▶ **ASSIGNED TASK**: Transcribe only part of the material below: the lines from the one containing "Open the virtual directories tab" through the one containing "You are a computer-use agent. Viewport: 1024px", inclusive, exactly as written.

»»

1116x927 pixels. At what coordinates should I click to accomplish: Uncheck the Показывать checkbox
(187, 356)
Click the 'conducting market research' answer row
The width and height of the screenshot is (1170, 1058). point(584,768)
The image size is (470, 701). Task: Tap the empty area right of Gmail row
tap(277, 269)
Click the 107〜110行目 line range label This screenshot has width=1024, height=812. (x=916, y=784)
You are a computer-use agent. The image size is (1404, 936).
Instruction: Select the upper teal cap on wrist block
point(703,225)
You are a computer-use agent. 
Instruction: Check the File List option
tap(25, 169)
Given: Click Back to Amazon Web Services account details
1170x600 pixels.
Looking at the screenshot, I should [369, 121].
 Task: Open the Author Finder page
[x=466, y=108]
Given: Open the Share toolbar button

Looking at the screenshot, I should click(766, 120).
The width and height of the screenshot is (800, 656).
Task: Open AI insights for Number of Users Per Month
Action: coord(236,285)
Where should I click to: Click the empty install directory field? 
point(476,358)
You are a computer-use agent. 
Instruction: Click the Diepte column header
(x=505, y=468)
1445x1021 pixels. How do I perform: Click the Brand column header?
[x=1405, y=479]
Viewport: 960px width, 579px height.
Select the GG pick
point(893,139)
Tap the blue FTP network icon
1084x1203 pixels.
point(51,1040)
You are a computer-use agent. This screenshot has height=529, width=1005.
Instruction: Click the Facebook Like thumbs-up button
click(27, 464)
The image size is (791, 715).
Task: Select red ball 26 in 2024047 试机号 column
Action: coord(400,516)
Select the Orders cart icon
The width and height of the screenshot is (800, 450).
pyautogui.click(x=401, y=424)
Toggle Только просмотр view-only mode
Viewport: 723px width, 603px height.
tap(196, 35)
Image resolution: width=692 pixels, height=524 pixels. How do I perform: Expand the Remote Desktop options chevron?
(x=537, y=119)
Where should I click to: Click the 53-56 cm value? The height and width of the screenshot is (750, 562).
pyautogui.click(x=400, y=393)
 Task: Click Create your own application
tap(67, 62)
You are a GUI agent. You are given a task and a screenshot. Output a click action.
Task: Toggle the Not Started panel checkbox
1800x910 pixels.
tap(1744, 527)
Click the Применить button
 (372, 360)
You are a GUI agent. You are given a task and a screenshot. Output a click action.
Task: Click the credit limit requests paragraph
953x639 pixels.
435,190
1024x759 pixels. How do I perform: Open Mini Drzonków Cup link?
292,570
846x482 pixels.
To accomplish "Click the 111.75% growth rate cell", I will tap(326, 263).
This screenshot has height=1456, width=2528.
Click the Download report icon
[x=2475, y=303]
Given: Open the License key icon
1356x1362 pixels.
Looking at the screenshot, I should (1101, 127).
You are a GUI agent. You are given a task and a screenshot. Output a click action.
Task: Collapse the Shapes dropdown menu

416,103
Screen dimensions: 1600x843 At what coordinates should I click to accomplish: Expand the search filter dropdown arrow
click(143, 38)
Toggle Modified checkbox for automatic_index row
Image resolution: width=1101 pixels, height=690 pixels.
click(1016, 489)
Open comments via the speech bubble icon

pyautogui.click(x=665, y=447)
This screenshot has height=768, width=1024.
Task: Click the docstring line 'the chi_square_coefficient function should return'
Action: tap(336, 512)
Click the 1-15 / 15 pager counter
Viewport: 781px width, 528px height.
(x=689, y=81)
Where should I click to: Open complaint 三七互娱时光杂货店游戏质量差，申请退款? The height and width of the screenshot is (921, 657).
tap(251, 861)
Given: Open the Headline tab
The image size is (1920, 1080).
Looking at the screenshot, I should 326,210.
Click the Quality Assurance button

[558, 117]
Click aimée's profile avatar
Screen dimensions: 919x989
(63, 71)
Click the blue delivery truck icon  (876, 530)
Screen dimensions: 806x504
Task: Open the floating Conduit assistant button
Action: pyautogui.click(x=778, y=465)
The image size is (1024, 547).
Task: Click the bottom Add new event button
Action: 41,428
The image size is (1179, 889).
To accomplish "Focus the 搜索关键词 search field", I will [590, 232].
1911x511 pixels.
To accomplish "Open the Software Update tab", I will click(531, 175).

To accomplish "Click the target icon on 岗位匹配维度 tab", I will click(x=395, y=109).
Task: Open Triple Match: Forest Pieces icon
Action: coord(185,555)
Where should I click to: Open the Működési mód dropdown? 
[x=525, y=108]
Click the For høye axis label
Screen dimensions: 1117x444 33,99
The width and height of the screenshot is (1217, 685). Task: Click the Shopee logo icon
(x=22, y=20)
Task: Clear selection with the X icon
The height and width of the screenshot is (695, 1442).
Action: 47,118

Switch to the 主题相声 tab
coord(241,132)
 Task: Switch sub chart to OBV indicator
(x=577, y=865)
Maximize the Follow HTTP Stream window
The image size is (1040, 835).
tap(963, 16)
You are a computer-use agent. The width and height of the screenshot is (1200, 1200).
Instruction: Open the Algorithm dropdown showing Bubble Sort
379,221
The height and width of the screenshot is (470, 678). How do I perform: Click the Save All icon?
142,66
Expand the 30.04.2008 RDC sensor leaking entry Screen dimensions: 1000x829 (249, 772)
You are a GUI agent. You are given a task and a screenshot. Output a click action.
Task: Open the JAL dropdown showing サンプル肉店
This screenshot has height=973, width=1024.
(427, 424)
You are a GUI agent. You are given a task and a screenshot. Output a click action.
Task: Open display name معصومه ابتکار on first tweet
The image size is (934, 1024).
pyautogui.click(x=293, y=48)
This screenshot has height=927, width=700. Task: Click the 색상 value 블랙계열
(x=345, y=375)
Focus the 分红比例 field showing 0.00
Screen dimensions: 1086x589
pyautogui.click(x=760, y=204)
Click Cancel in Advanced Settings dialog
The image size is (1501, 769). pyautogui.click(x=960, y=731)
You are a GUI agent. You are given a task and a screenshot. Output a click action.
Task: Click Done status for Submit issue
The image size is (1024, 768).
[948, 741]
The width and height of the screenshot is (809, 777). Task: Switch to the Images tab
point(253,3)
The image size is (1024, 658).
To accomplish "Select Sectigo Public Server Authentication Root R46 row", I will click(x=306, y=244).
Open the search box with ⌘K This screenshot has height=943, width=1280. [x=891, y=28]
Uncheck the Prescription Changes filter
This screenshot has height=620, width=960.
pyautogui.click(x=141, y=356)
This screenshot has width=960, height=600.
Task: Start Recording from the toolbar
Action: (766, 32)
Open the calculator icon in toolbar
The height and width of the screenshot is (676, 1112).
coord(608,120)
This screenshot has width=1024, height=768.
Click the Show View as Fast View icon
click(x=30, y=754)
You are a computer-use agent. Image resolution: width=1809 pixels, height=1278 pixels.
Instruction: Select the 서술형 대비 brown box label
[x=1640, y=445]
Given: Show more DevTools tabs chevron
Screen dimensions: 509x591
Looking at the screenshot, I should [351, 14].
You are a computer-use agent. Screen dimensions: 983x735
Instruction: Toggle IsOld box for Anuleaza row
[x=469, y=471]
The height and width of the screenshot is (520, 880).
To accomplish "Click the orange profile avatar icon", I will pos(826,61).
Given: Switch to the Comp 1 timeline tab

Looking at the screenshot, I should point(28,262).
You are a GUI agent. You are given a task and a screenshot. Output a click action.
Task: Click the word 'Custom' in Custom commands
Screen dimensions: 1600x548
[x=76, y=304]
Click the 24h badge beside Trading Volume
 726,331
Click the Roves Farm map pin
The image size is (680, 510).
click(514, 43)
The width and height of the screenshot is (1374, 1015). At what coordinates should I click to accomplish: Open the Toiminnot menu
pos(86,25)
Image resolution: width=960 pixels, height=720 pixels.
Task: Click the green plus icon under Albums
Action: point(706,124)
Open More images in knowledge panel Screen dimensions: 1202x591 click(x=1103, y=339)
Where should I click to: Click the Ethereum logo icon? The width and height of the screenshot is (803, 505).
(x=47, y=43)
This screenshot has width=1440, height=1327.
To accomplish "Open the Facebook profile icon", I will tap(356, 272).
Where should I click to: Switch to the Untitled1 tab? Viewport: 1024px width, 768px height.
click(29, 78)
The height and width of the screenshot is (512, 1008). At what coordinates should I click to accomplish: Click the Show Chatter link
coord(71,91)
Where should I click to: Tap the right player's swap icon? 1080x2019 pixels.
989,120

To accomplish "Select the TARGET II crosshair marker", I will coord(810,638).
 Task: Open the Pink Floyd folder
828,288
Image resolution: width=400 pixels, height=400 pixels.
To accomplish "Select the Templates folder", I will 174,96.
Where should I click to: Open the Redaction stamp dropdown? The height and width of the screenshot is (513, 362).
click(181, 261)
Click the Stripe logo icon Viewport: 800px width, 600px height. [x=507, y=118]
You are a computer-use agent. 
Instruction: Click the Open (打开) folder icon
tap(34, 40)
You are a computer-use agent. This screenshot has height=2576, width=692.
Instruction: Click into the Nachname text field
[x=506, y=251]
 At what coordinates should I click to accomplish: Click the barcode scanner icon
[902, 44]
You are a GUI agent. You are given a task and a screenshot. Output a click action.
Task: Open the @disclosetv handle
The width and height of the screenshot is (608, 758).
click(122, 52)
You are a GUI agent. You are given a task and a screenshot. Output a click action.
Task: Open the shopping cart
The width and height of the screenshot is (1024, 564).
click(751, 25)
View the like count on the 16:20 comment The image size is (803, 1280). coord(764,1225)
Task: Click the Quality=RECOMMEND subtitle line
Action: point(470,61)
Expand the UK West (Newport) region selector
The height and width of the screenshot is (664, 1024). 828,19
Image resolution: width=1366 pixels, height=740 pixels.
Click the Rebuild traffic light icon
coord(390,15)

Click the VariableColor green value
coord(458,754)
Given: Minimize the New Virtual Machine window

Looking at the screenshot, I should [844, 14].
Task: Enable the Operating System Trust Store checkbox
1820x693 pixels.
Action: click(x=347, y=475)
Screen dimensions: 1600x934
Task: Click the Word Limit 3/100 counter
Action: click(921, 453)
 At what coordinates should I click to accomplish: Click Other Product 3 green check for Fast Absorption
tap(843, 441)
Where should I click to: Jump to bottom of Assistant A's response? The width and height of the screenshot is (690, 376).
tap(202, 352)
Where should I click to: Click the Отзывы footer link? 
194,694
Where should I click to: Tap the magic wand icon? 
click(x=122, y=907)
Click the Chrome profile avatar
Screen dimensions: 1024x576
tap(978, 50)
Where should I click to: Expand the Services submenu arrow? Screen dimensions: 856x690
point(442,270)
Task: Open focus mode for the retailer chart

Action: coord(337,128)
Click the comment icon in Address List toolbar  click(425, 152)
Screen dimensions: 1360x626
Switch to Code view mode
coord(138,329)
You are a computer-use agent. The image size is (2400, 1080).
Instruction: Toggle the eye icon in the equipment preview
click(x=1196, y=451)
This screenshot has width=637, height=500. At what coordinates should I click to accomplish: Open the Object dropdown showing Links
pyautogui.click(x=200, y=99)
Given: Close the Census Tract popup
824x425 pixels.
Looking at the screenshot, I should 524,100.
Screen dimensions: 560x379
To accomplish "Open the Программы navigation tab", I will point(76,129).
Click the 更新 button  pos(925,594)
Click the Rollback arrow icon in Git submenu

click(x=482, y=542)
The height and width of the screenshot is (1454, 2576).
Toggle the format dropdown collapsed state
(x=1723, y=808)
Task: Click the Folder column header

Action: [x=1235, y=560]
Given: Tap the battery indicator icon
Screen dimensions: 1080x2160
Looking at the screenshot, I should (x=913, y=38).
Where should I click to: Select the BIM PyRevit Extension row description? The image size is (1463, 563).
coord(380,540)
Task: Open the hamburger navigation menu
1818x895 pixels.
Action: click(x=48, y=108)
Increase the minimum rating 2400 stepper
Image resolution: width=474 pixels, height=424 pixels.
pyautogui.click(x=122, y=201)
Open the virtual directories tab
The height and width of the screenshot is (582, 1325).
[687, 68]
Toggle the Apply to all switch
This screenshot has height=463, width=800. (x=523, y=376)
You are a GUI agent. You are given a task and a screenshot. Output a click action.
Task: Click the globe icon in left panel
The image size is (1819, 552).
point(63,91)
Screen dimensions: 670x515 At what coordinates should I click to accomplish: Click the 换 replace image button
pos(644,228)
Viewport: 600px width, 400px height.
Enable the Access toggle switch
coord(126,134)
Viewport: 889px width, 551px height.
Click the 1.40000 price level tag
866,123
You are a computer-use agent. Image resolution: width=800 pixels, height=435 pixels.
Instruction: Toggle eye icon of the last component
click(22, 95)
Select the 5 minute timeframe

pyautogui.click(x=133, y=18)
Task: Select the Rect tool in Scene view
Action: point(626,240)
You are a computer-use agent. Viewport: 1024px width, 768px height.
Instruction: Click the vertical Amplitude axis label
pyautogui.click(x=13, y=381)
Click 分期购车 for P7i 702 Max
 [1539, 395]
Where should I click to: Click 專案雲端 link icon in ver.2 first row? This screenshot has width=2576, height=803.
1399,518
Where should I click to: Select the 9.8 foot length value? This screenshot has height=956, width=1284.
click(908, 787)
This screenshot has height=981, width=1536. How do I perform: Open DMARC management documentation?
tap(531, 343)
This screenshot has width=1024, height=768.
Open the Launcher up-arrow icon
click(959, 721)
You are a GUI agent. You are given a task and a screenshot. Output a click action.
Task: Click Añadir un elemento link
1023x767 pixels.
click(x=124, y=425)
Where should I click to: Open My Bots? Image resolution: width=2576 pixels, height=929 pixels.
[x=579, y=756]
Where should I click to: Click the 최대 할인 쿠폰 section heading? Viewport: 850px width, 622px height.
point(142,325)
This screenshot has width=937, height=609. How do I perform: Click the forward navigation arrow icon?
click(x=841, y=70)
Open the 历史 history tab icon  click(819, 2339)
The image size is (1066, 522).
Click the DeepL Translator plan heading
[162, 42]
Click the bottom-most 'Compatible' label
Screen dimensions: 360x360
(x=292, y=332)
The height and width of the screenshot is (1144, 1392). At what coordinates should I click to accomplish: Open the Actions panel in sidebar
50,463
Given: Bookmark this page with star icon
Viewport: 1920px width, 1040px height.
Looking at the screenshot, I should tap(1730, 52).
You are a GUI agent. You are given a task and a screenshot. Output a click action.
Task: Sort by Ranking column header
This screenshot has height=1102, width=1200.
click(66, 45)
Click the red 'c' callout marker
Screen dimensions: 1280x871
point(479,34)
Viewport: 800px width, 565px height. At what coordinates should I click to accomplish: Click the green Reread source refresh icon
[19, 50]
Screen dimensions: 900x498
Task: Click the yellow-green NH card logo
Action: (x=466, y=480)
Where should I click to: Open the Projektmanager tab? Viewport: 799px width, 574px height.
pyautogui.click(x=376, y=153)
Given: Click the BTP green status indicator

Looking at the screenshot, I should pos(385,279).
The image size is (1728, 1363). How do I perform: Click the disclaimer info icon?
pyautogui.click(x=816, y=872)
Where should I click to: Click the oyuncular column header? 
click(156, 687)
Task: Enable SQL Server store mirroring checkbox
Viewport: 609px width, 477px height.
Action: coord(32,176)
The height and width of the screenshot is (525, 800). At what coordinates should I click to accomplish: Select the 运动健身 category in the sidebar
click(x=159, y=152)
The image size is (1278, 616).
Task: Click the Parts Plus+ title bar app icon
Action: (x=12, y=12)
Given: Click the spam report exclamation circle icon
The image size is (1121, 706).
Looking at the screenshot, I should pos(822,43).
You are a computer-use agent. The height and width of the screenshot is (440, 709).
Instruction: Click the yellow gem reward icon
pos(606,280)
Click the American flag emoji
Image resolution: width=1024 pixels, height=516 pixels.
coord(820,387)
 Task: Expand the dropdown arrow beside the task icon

««

▶ **SOLUTION TO THIS PROBLEM**:
Open the virtual directories tab
The height and width of the screenshot is (582, 1325).
[687, 68]
Toggle the Apply to all switch
This screenshot has height=463, width=800. (x=523, y=376)
You are a GUI agent. You are given a task and a screenshot. Output a click action.
Task: Click the globe icon in left panel
The image size is (1819, 552).
point(63,91)
Screen dimensions: 670x515 At what coordinates should I click to accomplish: Click the 换 replace image button
pos(644,228)
Viewport: 600px width, 400px height.
Enable the Access toggle switch
coord(126,134)
Viewport: 889px width, 551px height.
Click the 1.40000 price level tag
866,123
You are a computer-use agent. Image resolution: width=800 pixels, height=435 pixels.
Instruction: Toggle eye icon of the last component
click(22, 95)
Select the 5 minute timeframe

pyautogui.click(x=133, y=18)
Task: Select the Rect tool in Scene view
Action: point(626,240)
You are a computer-use agent. Viewport: 1024px width, 768px height.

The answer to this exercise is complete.